Modification of Genetic Algorithm Based on Extinction Events and Migration

Abstract

This article presents a genetic algorithm modification inspired by events related to great extinctions. The main objective of the modification was to minimize the number of objective function solutions until the minimum for the function was established. It was assumed that, within each step, a population should be smaller than that recommended in the applicable literature, the number of iterations should be limited, the solution area should be variable, and a great extinction event should take place following several iterations. Calculations were performed for 10 individuals within a population, 10 iterations, two generations each, with a great extinction event happening once every three iterations. The developed algorithm was presented, capable of indicating the minimum number of Eggholder and Rastrigin functions, with a higher probability than the master algorithm (default “ga” in MATLAB) at the same number of objective function solutions. An algorithm was proposed focusing on minimizing the randomization of the objective function, which may be an alternative to the surrogate model. Typically, the emphasis is on achieving as much accuracy as possible. This article presents a method for minimizing the randomization of the objective function and obtaining the highest possible accuracy. A method is presented which minimizes the disadvantages of the largest computation time and the need to generate many samples for typical genetic algorithms (GAs). Optimization results for the classic GA, GEGA, WOA, SMA, and SSA algorithms for the Eggholder and Rastrigin functions were compared. A modification of the genetic algorithm was made to obtain a global extreme with satisfactory accuracy and a sufficiently high probability, while minimizing the number of samples calculated on the basis of the objective function. The developed methodology was used to fulfill the target function for the turbine disc.

**EXERCISE REQUIREMENTS:**
[1] In the abstract, how often did a great extinction event happen during the calculations?
[2] Please rewrite the abstract's paragraph beginning "This article presents a genetic algorithm modification" as a short bulleted list that keeps its main facts.
[3] Summarize the abstract in two sentences.
The lines that follow are separate material from the abstract.

**SUPPLIED DATA:**
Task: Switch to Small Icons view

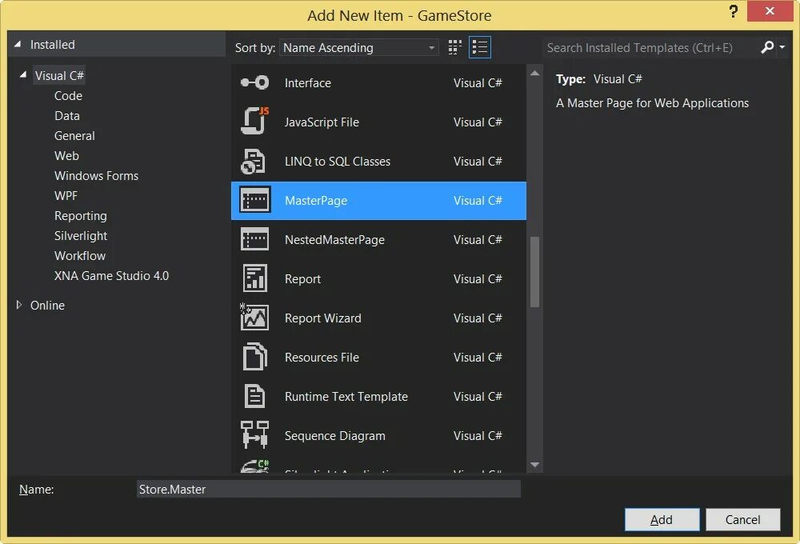Action: tap(454, 47)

**EXPECTED RESULTS:**
[1] Once every three iterations.

[2]
- The article presents a genetic algorithm modification inspired by great extinction events. Its aim is to minimize the number of objective function solutions needed to find the function's minimum.
- Assumptions: a population smaller than the literature recommends, a limited number of iterations, a variable solution area, and a great extinction event after several iterations.
- Calculations used 10 individuals per population and 10 iterations of two generations each, with an extinction event every three iterations.
- At the same number of objective function solutions, the algorithm found the minimum of the Eggholder and Rastrigin functions with higher probability than the default "ga" in MATLAB.
- It minimizes randomization of the objective function while seeking the highest possible accuracy, and it may serve as an alternative to the surrogate model.
- It reduces two drawbacks of typical GAs: long computation time and the need to generate many samples.
- Optimization results for the classic GA, GEGA, WOA, SMA, and SSA algorithms were compared on the Eggholder and Rastrigin functions.
- The methodology was applied to the target function for a turbine disc.

[3] The article presents a genetic algorithm modification inspired by great extinction events, designed to find a function's global minimum with satisfactory accuracy while minimizing the number of objective function solutions. Using small populations, limited iterations, and periodic extinction events, it found the minimum of the Eggholder and Rastrigin functions with higher probability than MATLAB's default "ga" at the same number of solutions, and the methodology was applied to a turbine disc.